We can use m to move lines around, and j to join lines. For example if you have a list and you want to separate all the stuff matching (or conversely NOT matching some pattern) without deleting them, then you can use something like: :% g/foo/m$ ... and all the "foo" lines will have been moved to the end of the file. (Note the other tip about using the end of your file as a scratch space). This will have preserved the relative order of all the "foo" lines while having extracted them from the rest of the list. (This would be equivalent to doing something like: 1G!GGmap!Ggrep foo<ENTER>1G:1,'a g/foo'/d (copy the file to its own tail, filter the tail through grep, and delete all the stuff from the head).

Going through the this legendary answer by Jim Dennis but I still can't get my head around this sequence:

1G!GGmap!Ggrep foo<ENTER>1G:1,'a g/foo'/d

Someone help elaborate, what is GGmap? Why's there a bang between 1G! GGmap? Does Ggrep come from vim-fugitive?


Solution

  • Everything makes sense in that command except the !GG bit. Let's deconstruct the whole thing:

    1G!GGmap!Ggrep foo<ENTER>1G:1,'a g/foo'/d
    
    1. 1G moves the cursor on line 1, see :help G,
    2. !GG makes no sense,
    3. ma creates mark a, see :help m,
    4. p puts the content of the unnamed register after the cursor, see :help p,
    5. !Ggrep foo<ENTER> filters the lines from the current line to the last line with the external command grep foo, see :help !,
    6. 1G moves the cursor on line 1,
    7. :1,'a g/foo'/d cuts every line matching foo' from line 1 to mark a, see :help :range, :help :g, and :help d.

    Step 2 is, I believe, a typo. !GG literally means "filter the text from the current line to the last line with external command G", which makes no sense because a) G is not a common Unix command (if it even exists), and b) it is not followed by <ENTER>, which is required for executing an Ex command.

    What that step is supposed to do is described in the answer's body: copy the content of the buffer. It can be done in many ways but:

    yG
    

    to yank from here to the last line, followed by:

    G
    

    to put the cursor on the last line, seems more fitting in this context. So the whole sequence should actually be:

    1GyGGmap!Ggrep foo<ENTER>1G:1,'a g/foo'/d<ENTER>
    

    which works in Vim and in vi.

    --- EDIT ---

    Note that there is still some room for improvement. The following sequence has the same outcome but without unnecessary cursor movements:

    :$ka|r!grep foo %<ENTER>:1,'ag/foo/d<ENTER>
    

    and it also works in ex ;-).

    Another optimised version that kind of does the opposite of what the answer tries to demonstrate (top of file as scratch area instead of bottom of file) but with the exact same outcome:

    :0r!grep -v foo %<ENTER>:+,$v/foo/d<ENTER>
    
    • no normal mode cursor motion,
    • no marks.

    But, to be honest, the problem doesn't really require such a convoluted solution as it can be done with a simple:

    :g/foo/m$
    

    which works in ex, vi, every vi clone, and even in ed.

※ ※ ※

> What you need to do: Please copy the passage on the Vim command sequence word for word, from "to put the cursor" up to and including "Vim and in vi.". The listing that comes next is from a separate source.

> Records provided:

※ ※ ※

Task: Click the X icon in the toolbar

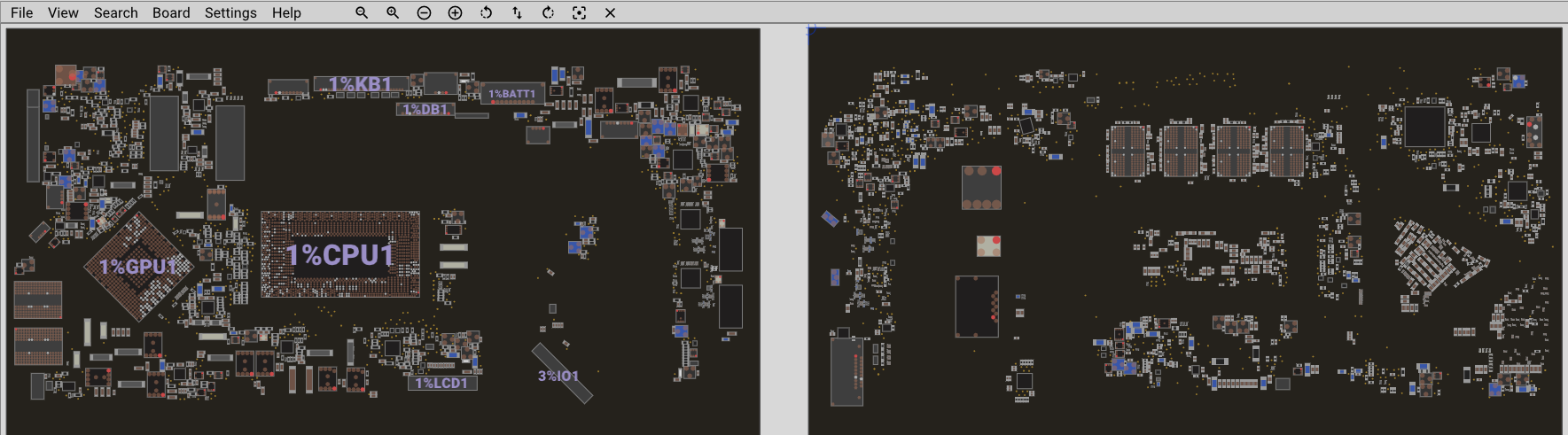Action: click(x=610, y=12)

※ ※ ※

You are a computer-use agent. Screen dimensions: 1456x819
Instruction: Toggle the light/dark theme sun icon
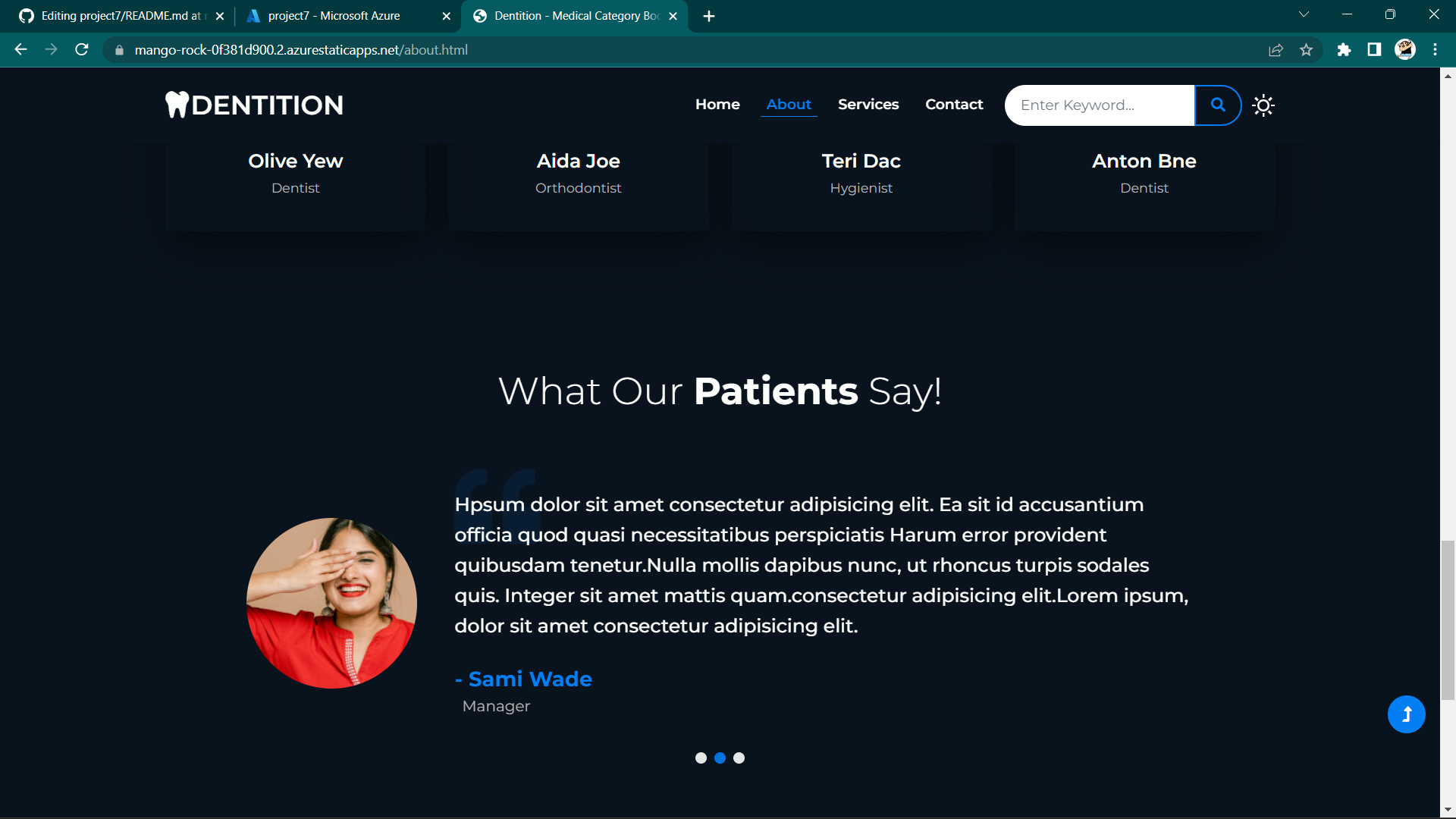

※ ※ ※

> Task solution:
to put the cursor on the last line, seems more fitting in this context. So the whole sequence should actually be:

    1GyGGmap!Ggrep foo<ENTER>1G:1,'a g/foo'/d<ENTER>
    

    which works in Vim and in vi.